Una riflessione sul Vangelo secondo Giovanni (Gv 6, 22-29)
Noi pensiamo spesso di essere generosi, di avere ideali grandi, ma tante volte ci basta mettere a posto il nostro corpo con cose materiali e ne siamo soddisfatti.
Erano così anche quelli che sono andati alla moltiplicazione dei pani fatta da Gesù; infatti dirà: “voi mi cercate perché avete mangiato”, ma c’è un pane diverso che vi deve nutrire.
Il nostro pane è Gesù: è Lui che ci nutre, che fa rinascere speranza, che permette alle nostre deboli forze di sostenere le difficoltà della vita.
Il pane è la Parola, è l’Eucarestia: nella celebrazione eucaristica si sposa la centralità dell’Eucarestia con il dono necessario dello Spirito; laddove si va a pregare, soprattutto a celebrare l’Eucaristia, lo Spirito troverà la sua casa per illuminare le vite degli uomini di oggi.
In questa casa vorremmo che l’uomo disperato trovi speranza, l’affamato di luce trovi chiarezza, il povero trovi la solidarietà, il malato trovi non solo conforto o tamponi, o tute, o mascherine, ma guarigione piena.
Avere bisogno di pane significa avere fame: forse noi oggi non abbiamo fame di Dio, ma di tante altre cose che non ci danno soddisfazione.
Purtroppo quando facciamo ricerche personali sulle cause della nostra infelicità, depressione, scoraggiamento, insipienza nella vita, frustrazioni… non ci domandiamo mai: che posto ha Dio nella mia vita?
Se Lui è il nostro bene massimo, la nostra felicità senza misura, l’averlo estromesso dalle nostre esistenze significherà qualcosa?

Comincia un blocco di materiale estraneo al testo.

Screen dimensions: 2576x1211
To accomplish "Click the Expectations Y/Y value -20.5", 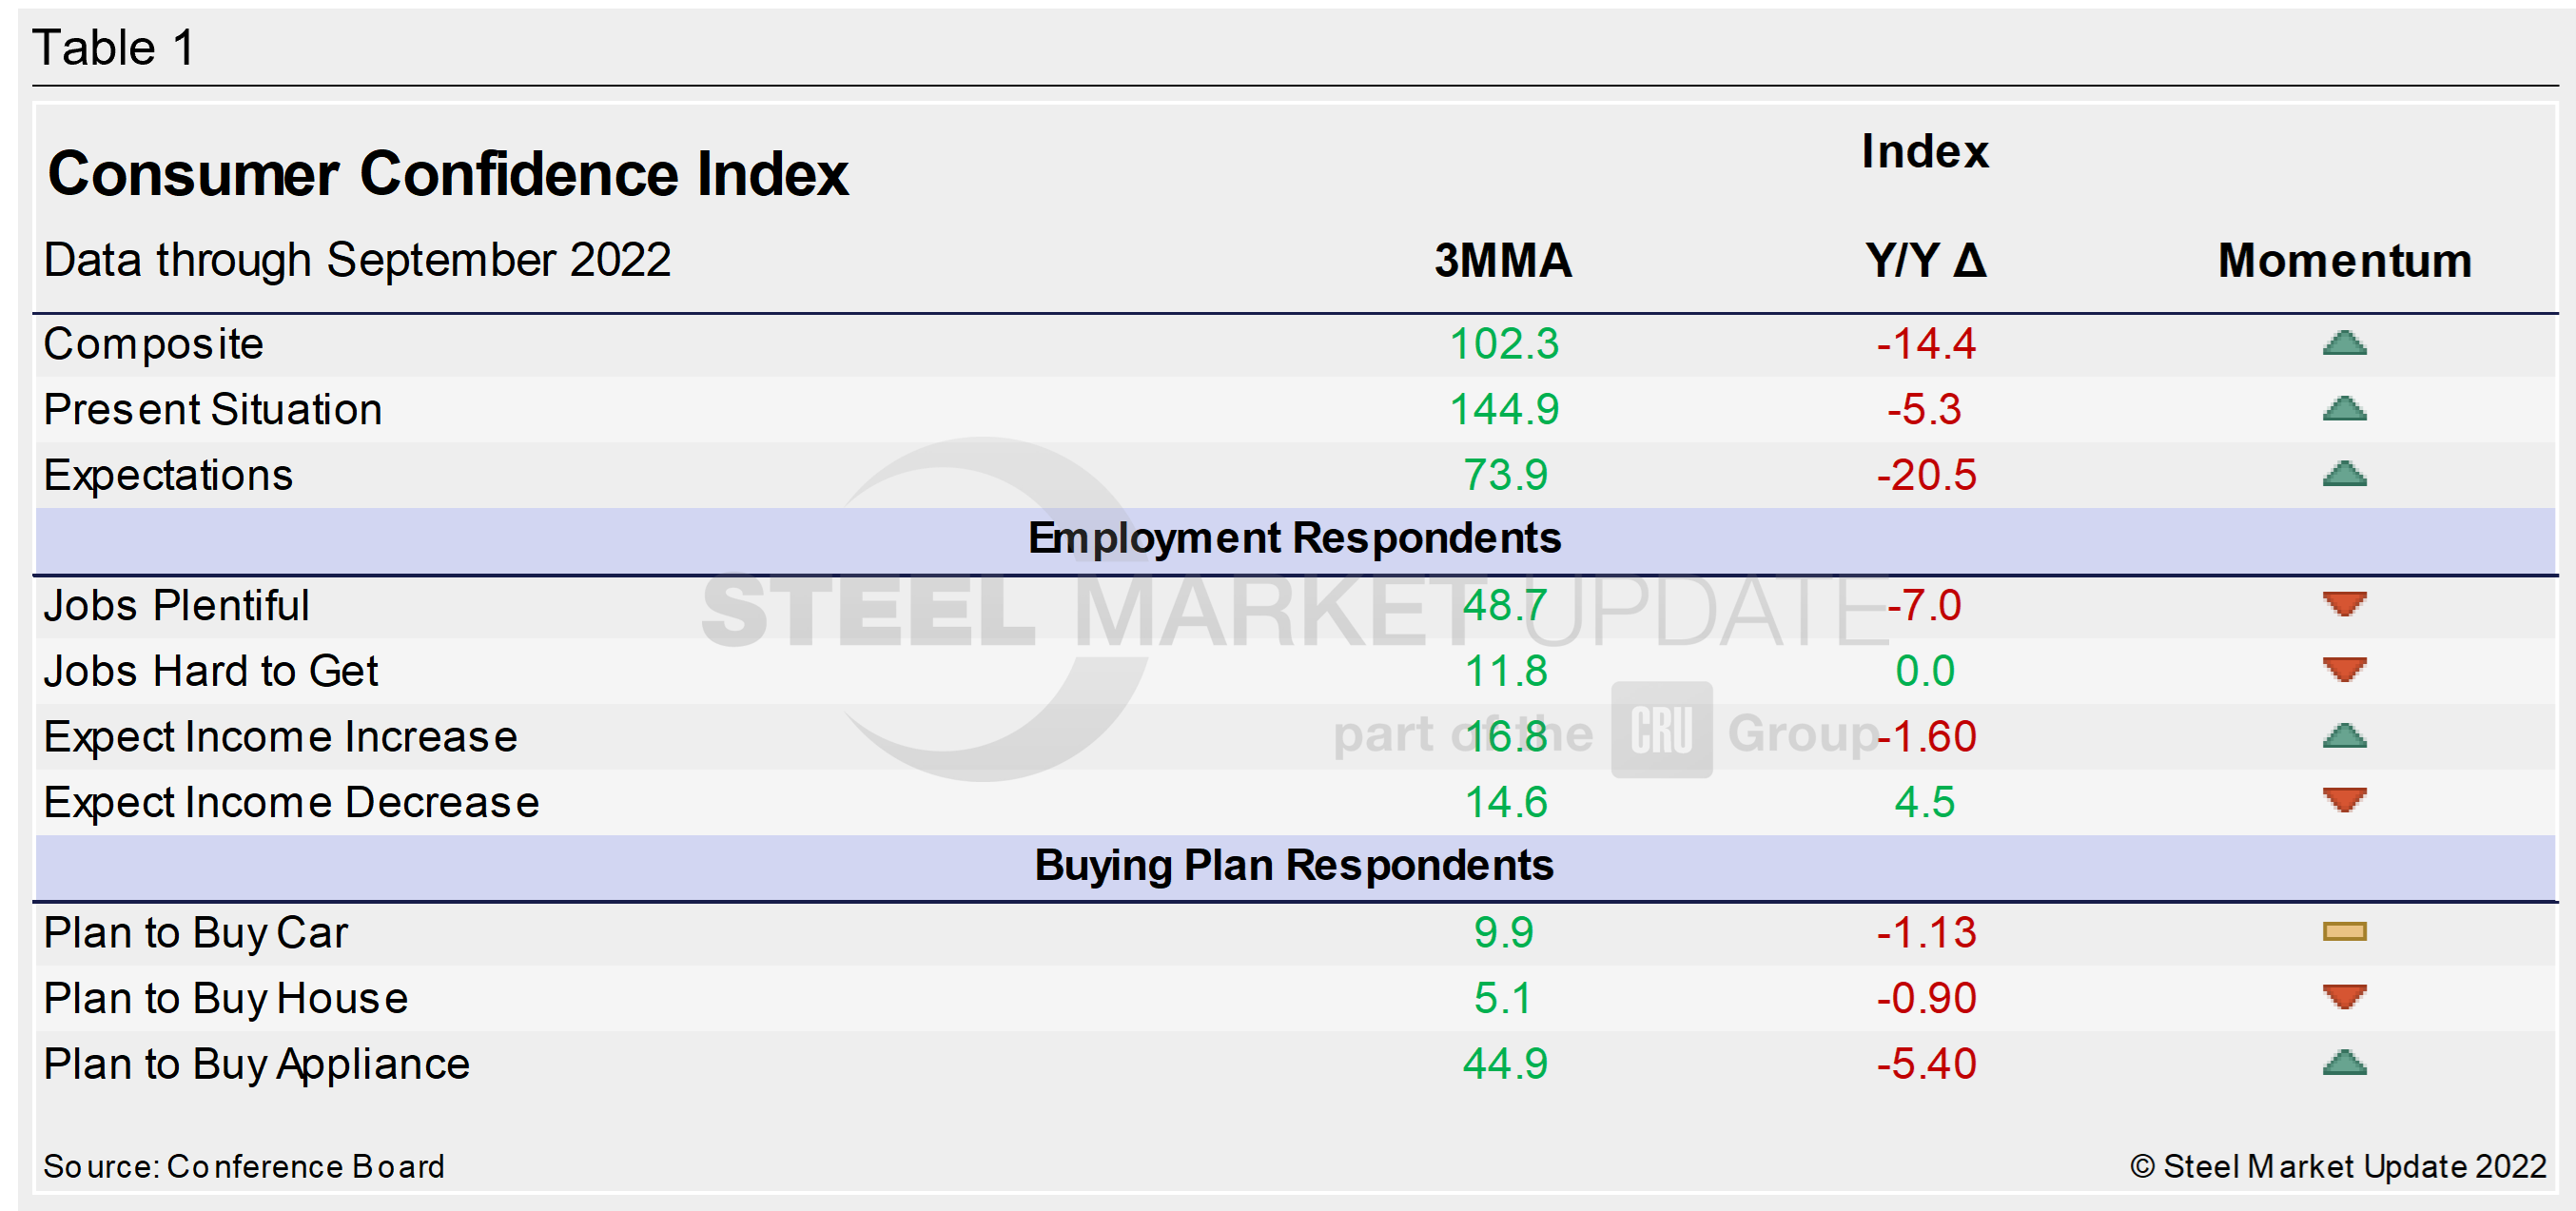I will (x=1926, y=476).
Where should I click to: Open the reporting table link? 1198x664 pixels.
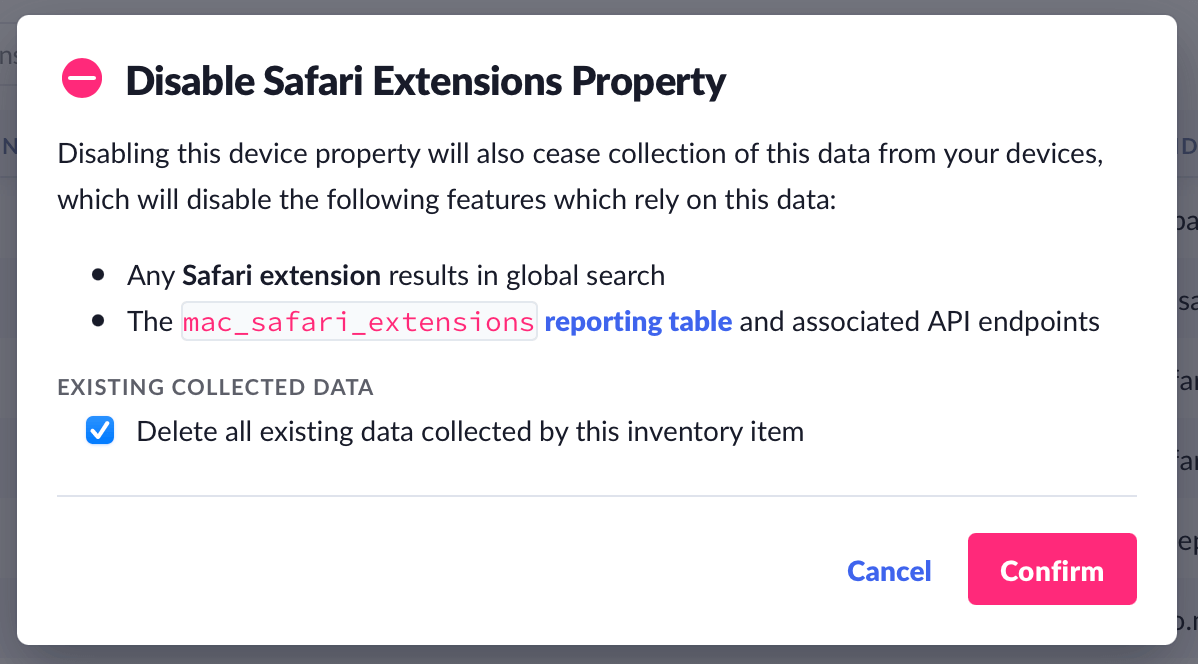pos(638,322)
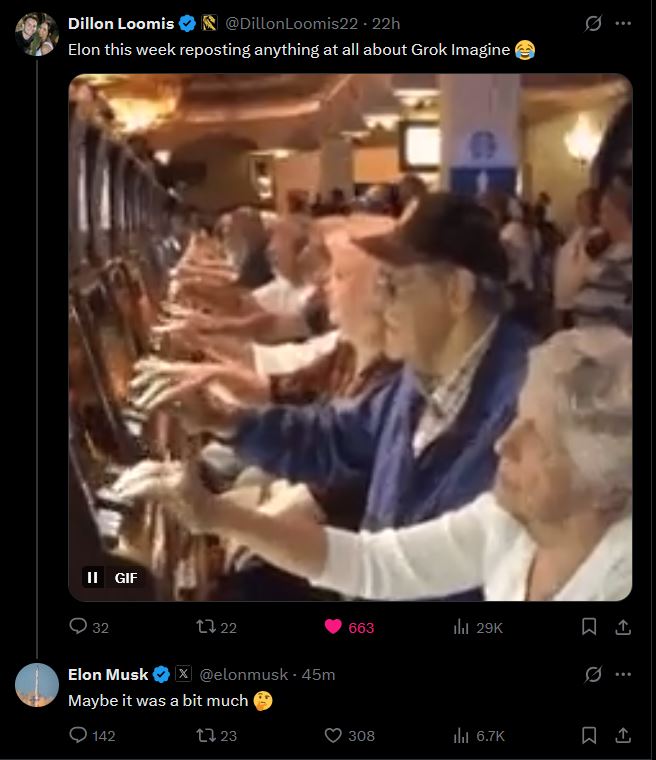
Task: Reply to Elon Musk's comment
Action: [92, 735]
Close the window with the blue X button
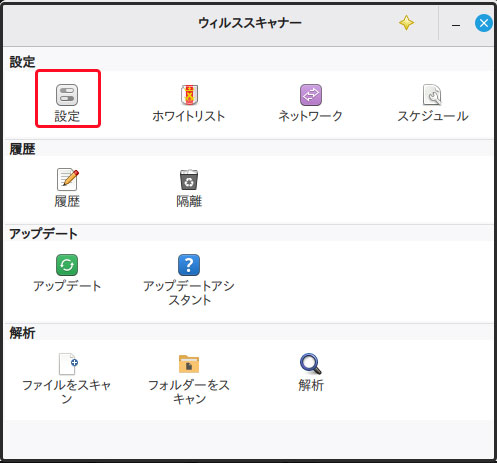This screenshot has width=497, height=463. pyautogui.click(x=484, y=23)
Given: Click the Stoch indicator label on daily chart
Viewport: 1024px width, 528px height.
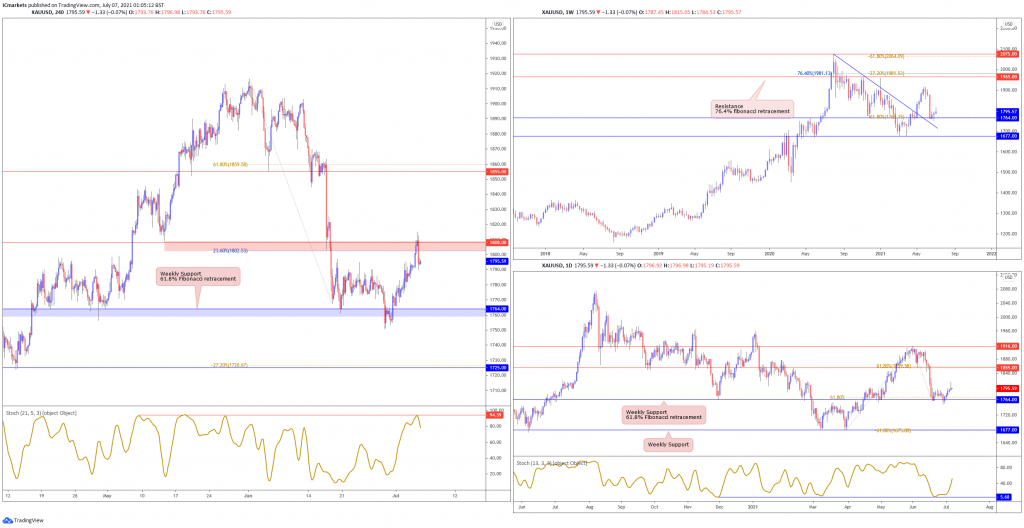Looking at the screenshot, I should coord(551,463).
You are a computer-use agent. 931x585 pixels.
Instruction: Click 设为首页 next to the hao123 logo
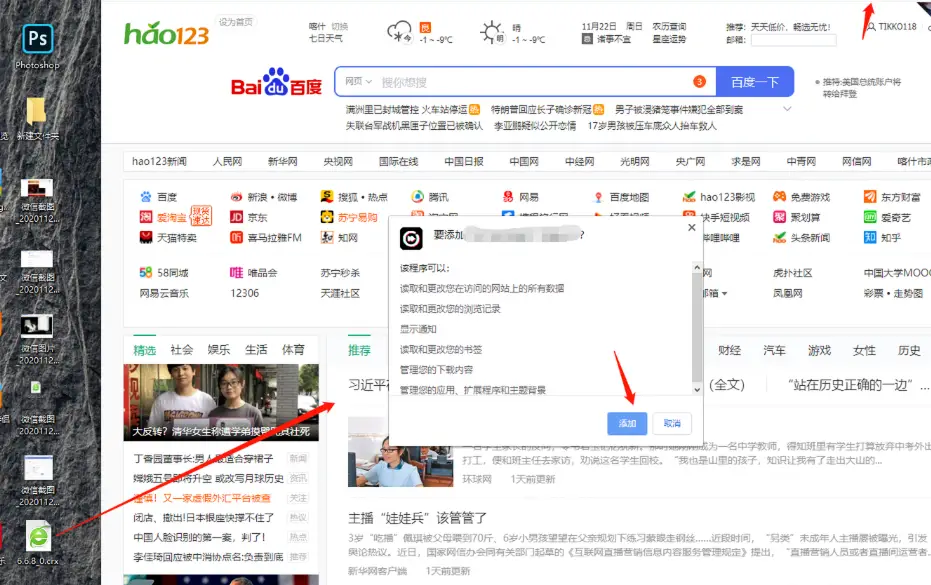click(x=235, y=20)
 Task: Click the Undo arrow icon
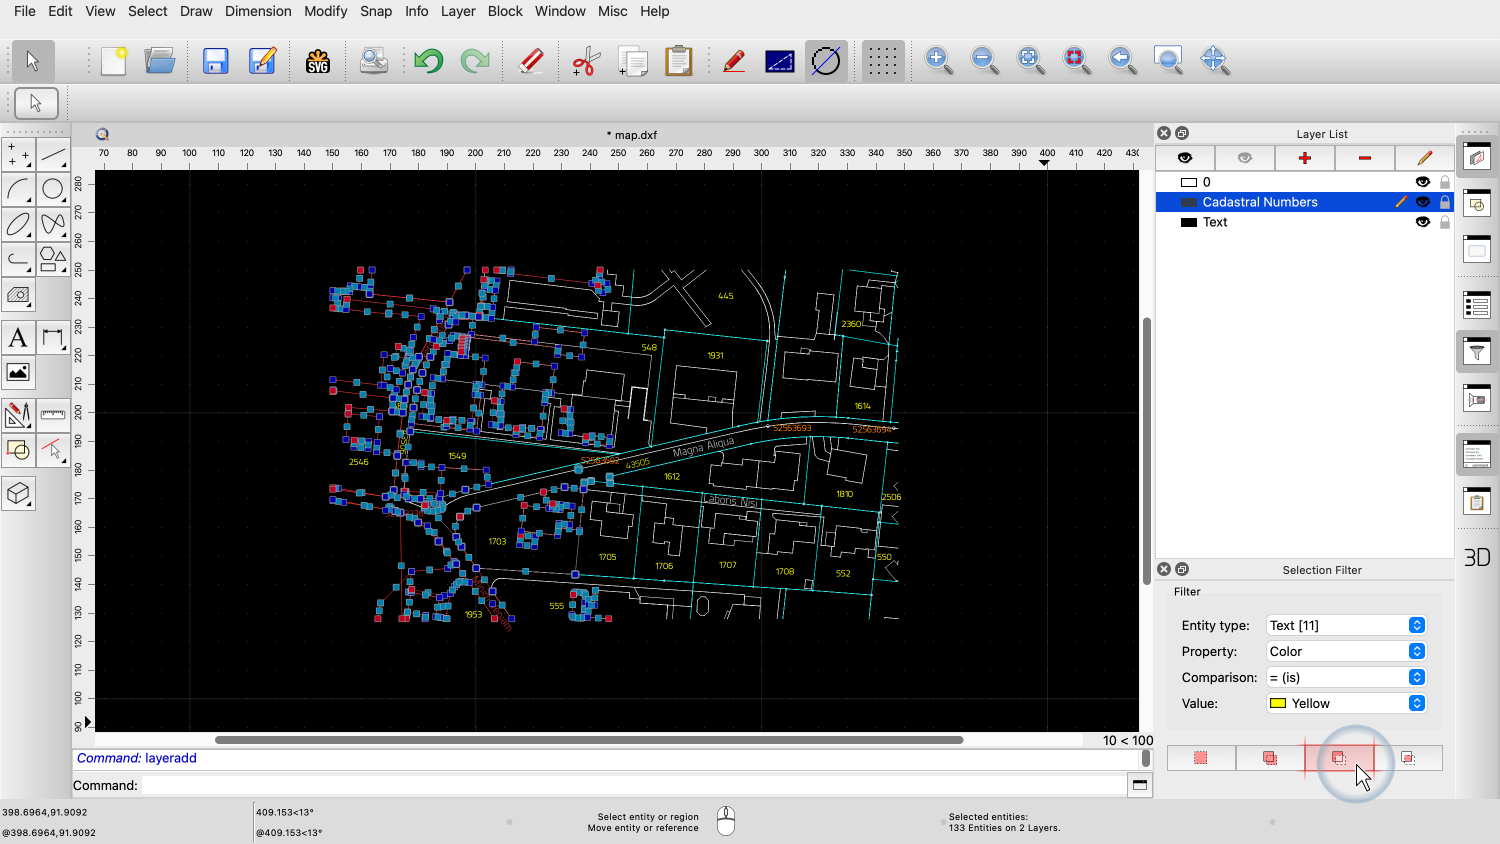(x=428, y=61)
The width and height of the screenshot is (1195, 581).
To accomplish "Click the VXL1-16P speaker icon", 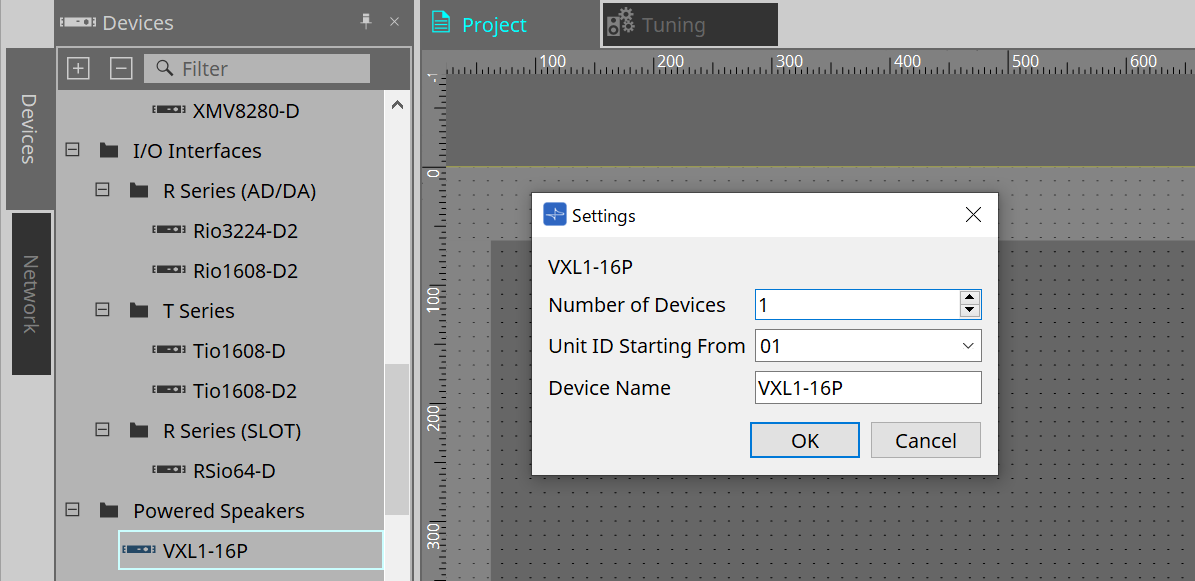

Produrrà carenze determinanti, o Dio è solo un quadro o un soprammobile?
Abbiamo – insomma – buttato fuori di Dio dalla vita, noi che siamo fatti a sua immagine e somiglianza, e crediamo che questa morte di Dio dentro di noi non sia assolutamente influente sulle nostre vite?
C’è un prototipo del nostro essere persone, una luce che la rischiara: noi l’abbiamo spenta e questo assassinio noi diciamo che non conta niente, che abbiamo bisogno appena di ricostituenti, di dialoghi tra noi, di passeggiate all’aperto, di tenere il corpo in forma.
Se non curiamo anche l’anima non possiamo sperare di guarire le nostre mille fragilità umane:
Certa nostra infelicità non ha origine fisiologica, è bisogno di Dio: occorre avere il coraggio di cercarlo e mettere la nostra vita con semplicità davanti a Lui; Lui sa moltiplicare non le nostre miserie, ma le nostre disponibilità; sa cambiare la debolezza in forza, purché lo cerchiamo con sincerità.
Lo Spirito ci guiderà a farlo presente e a fare della nostra vita una gratitudine e una sorgente del suo amore per tutti.
Se dopo l’epidemia il nostro ricostruire vita personale e sociale sarà fatto senza Dio, o addirittura contro, non speriamo nella felicità vera, saranno sempre passi utili, ma non tutti e non quelli definitivi.